Así, resulta que por mor del incumplimiento –partimos de considerarlo involuntario y no deseado, pues nuestro progenitor, uno o ambos, responsable del sostenimiento familiar habrá sido despedido y arrojado a un país en plena recesión económica y con una insostenible tasa de desempleo, todo ello, además, consecuencia entre otros factores, de la previa actuación de unas entidades financieras que hacían y deshacían a su antojo, amparadas como estaban por las mismas normas individualistas y falaces (no hay real igualdad, más al contrario, la desigualdad se dispara, como nos enseña el índice de GINI; no hay verdadera libertad, pues las oportunidades de agencia de los ciudadanos no son sino hueros eslóganes) que apartaban la mirada de las verdaderas necesidades de todos los ciudadanos- de una sola persona –o dos, si nos ocupan ambos progenitores-, tendremos repercusiones socialmente inaceptables que, además, afectan de manera directa y sin posibilidad de defensa a terceros que, a la sazón, son quienes más protección requieren de todos nosotros.

[En honor a la verdad, debemos reconocer que la actual Ley de Enjuiciamiento Civil prevé, como graciosa concesión, que cuando se desaloje forzosamente una vivienda habitual –léase, un hogar-, se permita a los ocupantes que se marchen en el plazo de un mes, que se podrá prorrogar, eso sí, otro mes adicional]

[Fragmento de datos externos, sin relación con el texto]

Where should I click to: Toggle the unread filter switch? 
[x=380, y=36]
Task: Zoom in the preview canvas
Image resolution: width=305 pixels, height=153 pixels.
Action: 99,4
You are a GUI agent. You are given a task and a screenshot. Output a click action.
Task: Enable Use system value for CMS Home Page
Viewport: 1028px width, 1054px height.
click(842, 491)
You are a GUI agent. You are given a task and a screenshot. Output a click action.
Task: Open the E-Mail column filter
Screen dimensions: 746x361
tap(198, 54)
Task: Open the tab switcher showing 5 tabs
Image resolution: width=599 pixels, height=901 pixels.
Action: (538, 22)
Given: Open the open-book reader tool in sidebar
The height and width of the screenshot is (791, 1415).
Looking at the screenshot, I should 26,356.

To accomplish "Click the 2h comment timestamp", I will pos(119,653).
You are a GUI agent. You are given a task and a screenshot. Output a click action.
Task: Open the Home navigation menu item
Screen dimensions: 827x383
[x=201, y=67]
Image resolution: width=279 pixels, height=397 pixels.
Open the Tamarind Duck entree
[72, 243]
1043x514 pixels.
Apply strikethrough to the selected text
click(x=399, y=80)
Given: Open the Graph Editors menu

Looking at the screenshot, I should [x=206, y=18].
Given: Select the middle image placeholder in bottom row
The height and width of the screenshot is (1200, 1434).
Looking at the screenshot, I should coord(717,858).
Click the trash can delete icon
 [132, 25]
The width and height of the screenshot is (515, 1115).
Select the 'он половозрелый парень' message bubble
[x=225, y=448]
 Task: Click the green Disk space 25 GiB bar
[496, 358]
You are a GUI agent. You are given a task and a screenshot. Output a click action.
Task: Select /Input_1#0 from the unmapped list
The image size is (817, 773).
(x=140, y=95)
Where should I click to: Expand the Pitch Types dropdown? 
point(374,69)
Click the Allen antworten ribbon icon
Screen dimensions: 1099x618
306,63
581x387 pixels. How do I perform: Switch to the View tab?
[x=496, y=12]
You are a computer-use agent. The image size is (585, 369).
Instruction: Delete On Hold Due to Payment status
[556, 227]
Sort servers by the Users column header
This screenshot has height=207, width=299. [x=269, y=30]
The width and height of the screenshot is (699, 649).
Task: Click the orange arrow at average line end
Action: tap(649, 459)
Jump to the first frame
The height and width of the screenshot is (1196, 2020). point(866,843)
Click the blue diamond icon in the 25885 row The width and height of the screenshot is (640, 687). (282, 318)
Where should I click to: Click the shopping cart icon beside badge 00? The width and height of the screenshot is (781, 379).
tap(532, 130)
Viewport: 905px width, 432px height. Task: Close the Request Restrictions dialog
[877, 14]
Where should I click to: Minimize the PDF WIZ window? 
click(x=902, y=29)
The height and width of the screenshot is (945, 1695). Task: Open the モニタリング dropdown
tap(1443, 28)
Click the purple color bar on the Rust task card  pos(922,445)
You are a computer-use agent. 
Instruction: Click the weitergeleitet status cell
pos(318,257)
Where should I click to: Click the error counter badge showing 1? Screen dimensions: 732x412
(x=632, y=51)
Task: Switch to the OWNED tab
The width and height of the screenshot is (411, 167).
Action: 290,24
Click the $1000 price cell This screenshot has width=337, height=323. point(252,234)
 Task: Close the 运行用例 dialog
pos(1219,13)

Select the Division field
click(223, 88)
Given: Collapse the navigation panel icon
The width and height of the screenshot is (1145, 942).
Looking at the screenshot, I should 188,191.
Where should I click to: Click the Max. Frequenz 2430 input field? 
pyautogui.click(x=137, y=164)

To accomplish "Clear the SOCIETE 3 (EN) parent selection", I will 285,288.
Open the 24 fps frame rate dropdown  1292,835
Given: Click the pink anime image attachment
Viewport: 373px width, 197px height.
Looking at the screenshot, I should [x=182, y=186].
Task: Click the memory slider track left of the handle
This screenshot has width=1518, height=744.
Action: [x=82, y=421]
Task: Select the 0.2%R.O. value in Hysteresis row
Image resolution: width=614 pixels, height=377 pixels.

Desahucio es, según el diccionario de la Real Academia, mucho más que dejar a una o varias personas sin hogar, se trata de “quitar a alguien toda esperanza de conseguir lo que desea”. En este desolador entorno, la legislación vigente, anclada en principios demostradamente alejados del desenvolvimiento de la realidad, no sólo no se coloca del lado del más necesitado, de quien requiere, justamente, que el Derecho lo ampare, sino que, por el contrario, mira para otro lado y se contenta con repetir, una y otra vez, una monocorde melodía liberal que ya no nos dice nada pues, materialmente, no somos ni tan iguales ni tan libres unos y otros.